Marcelo, famoso e ilustre constitucionalista, sabe bem que assim é, mas mesmo tendo conhecimento do recurso apresentado, sobrepõe-se ao Tribunal e ao Direito e assume as datas iniciais e que já estariam marcadas para dar posse ao governo.

Não, não, não. Está definido, e neste momento já está publicado o que deve ser publicado, ou em vias de ser publicado. Portanto, significa que os prazos de que se falou são os prazos que vão ser cumpridos, e eu tenciono manter a posse no dia 23…”. Acabei de citar o nosso chefe de Estado que falava aos jornalistas em Brest, França, no final da cimeira internacional Um Oceano.

Conhecida então a decisão (mais que esperada ) do TC, e sabendo que a tomada de posse para a nova composição do Parlamento só deve acontecer no terceiro dia após a publicação dos resultados finais definitivos no Diário da República, então quando é que esta trapalhada fica resolvida?

Ter-se-á que repetir as eleições no círculo da Europa, de acordo com a Lei Eleitoral no disposto do seu Artigo 119 com a epígrafe – Nulidade das eleições – “declarada a nulidade da eleição de uma assembleia de voto ou de todo o círculo, os actos eleitorais correspondentes são repetidos no segundo domingo, posterior à decisão.”

Assim, contas feitas, a votação decorrerá, segundo a Comissão Nacional de Eleições (CNE), nos dias 12 e 13 de março em regime presencial, sendo que os votos por via postal serão aceites até ao dia 23 de março. Com estas datas, tendo em conta a contagem dos votos e a publicação oficial dos resultados totais, a tomada posse será mais ou menos na segunda semana do mês de Abril. Até termos o Orçamento do Estado de 2022 em vigor, na sequência da tomada de posse do governo e do Parlamento, continuamos a ser governados pelo regime de duodécimos.

A posição de Marcelo sobre a decisão do Tribunal Constitucional não deve passar em branco. Isto porque o nosso Presidente da República, afirmou que “partiu do princípio que o Tribunal não decidia anular as eleições”.

As suas afirmações devem causar espanto no mundo jurídico e político. No primeiro mundo porque nas aulas de Marcelo na qualidade de ilustre professor, este sempre nos ensinara que deveríamos ter o máximo respeito pela Constitucionalidade das Leis e pelo seu órgão máximo de fiscalização preventiva e/ou sucessiva, esperando sempre pelas suas decisões.

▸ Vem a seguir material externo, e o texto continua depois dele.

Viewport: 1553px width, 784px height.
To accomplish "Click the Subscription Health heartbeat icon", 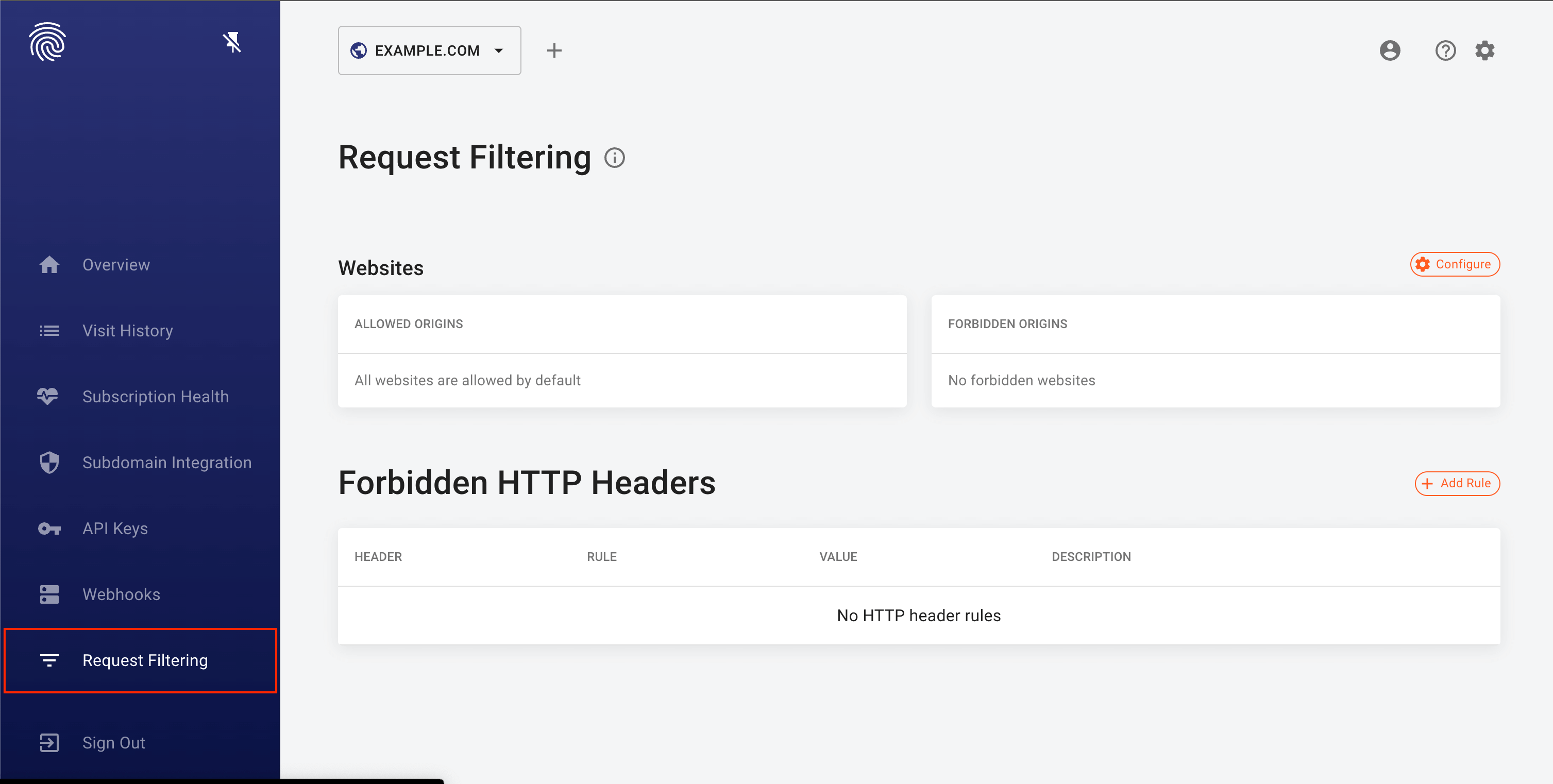I will 49,396.
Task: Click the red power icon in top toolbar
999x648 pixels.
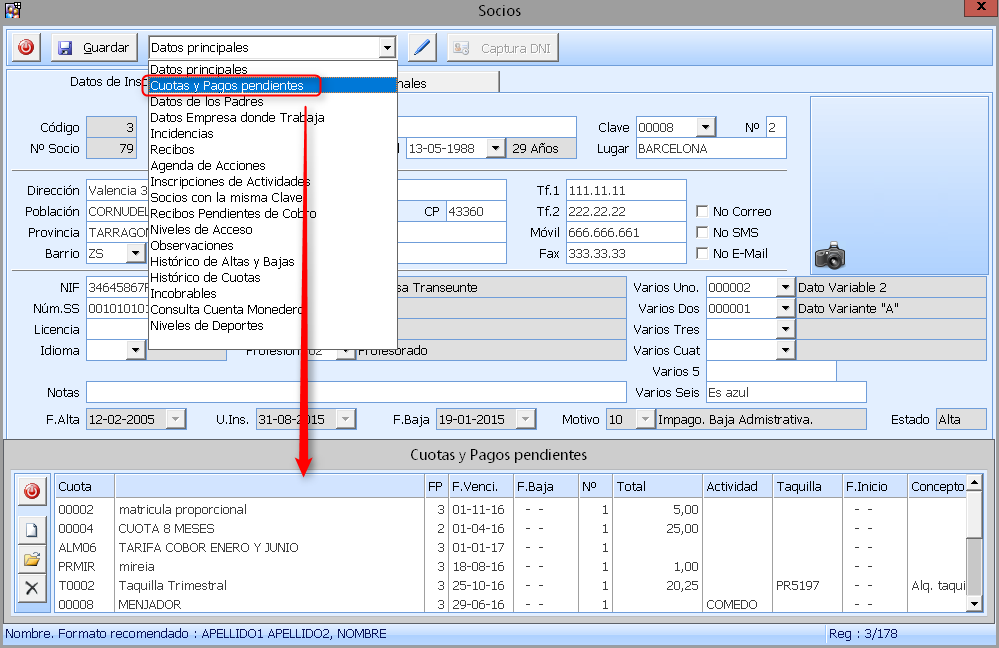Action: pos(26,48)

No segundo, a afirmação é igualmente lamentável na medida em que esta decisão dos venerandos Juízes Conselheiros não é só uma lição para os partidos políticos mas sim e também para Marcelo Presidente.

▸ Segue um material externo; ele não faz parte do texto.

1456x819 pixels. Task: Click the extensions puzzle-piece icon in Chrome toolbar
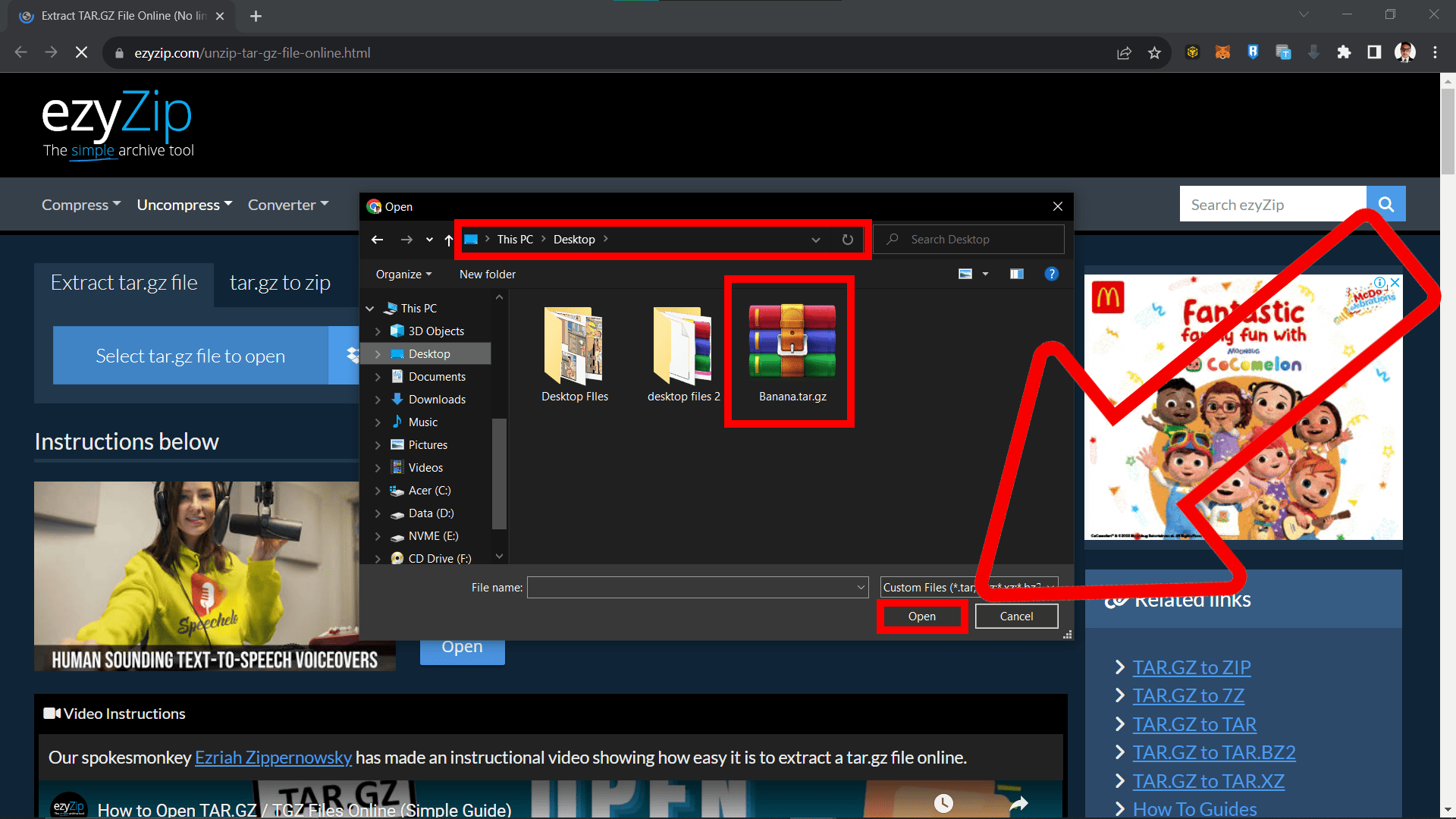pos(1344,52)
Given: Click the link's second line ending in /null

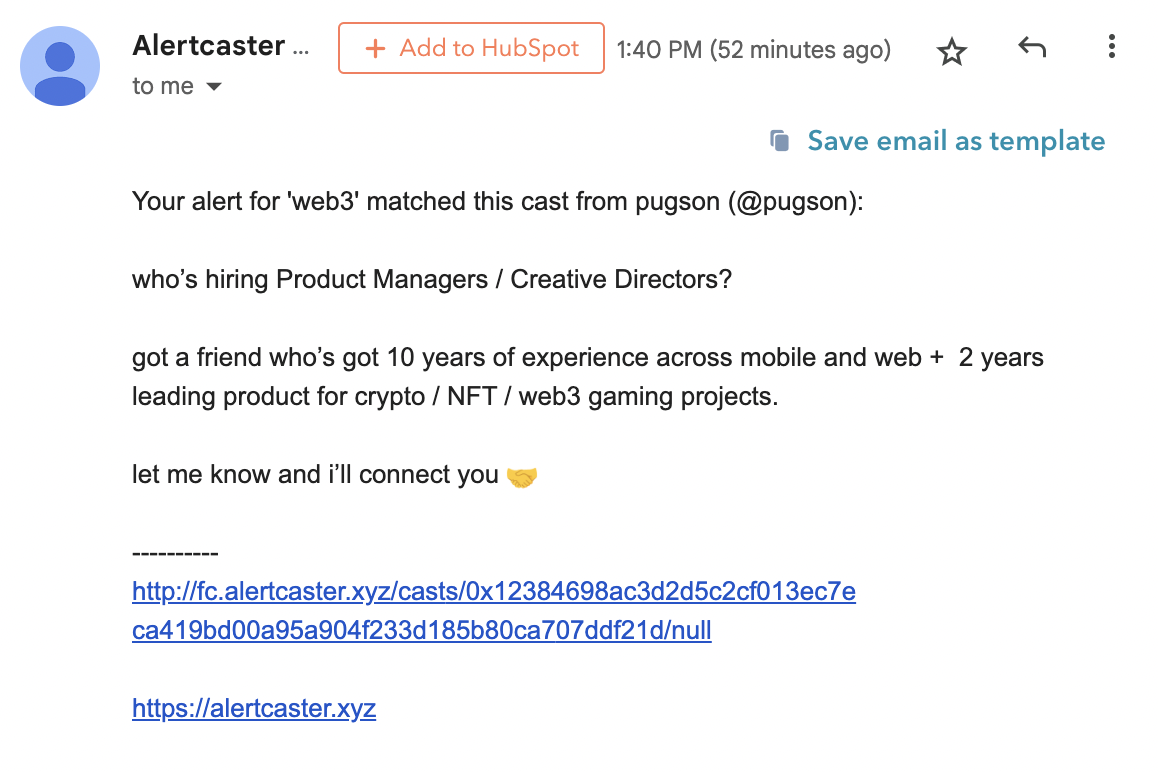Looking at the screenshot, I should 421,631.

Nunca nenhum jurista, sendo também isto que se aprende logo no primeiro ano nas faculdades de Direito, deve assumir ou partir do princípio que um determinado órgão de soberania decidirá assim ou assado. No mundo jurídico não se tomam posições esperando que uma determinada sentença/acórdão seja proferido com aquilo que se pensa.

Quando qualquer das partes, interpõe um determinado recurso, o dever é esperar pelo resultado da mesma. É a partir dela que se pode aferir uma determinada realidade jurídica.

Por essa razão, a justificativa de Marcelo Rebelo de Sousa em manter as datas da tomada de posse do novo governo e do parlamento só porque partiu do princípio que a decisão do TC não era a que foi, é para um professor de Direito Constitucional qualquer coisa de estranho.

Marcelo não pode partir do princípio de coisa nenhuma antes de uma decisão de um órgão soberania desta natureza. Se Marcelo constitucionalista sabe disto, Marcelo Presidente também o deveria saber. Não sabendo, o que diria então Marcelo comentador de Marcelo Presidente?

Quis o destino que Portugal perdesse um bom comentador político, dando-nos um afamado e consagrado constitucionalista com dons de adivinhação.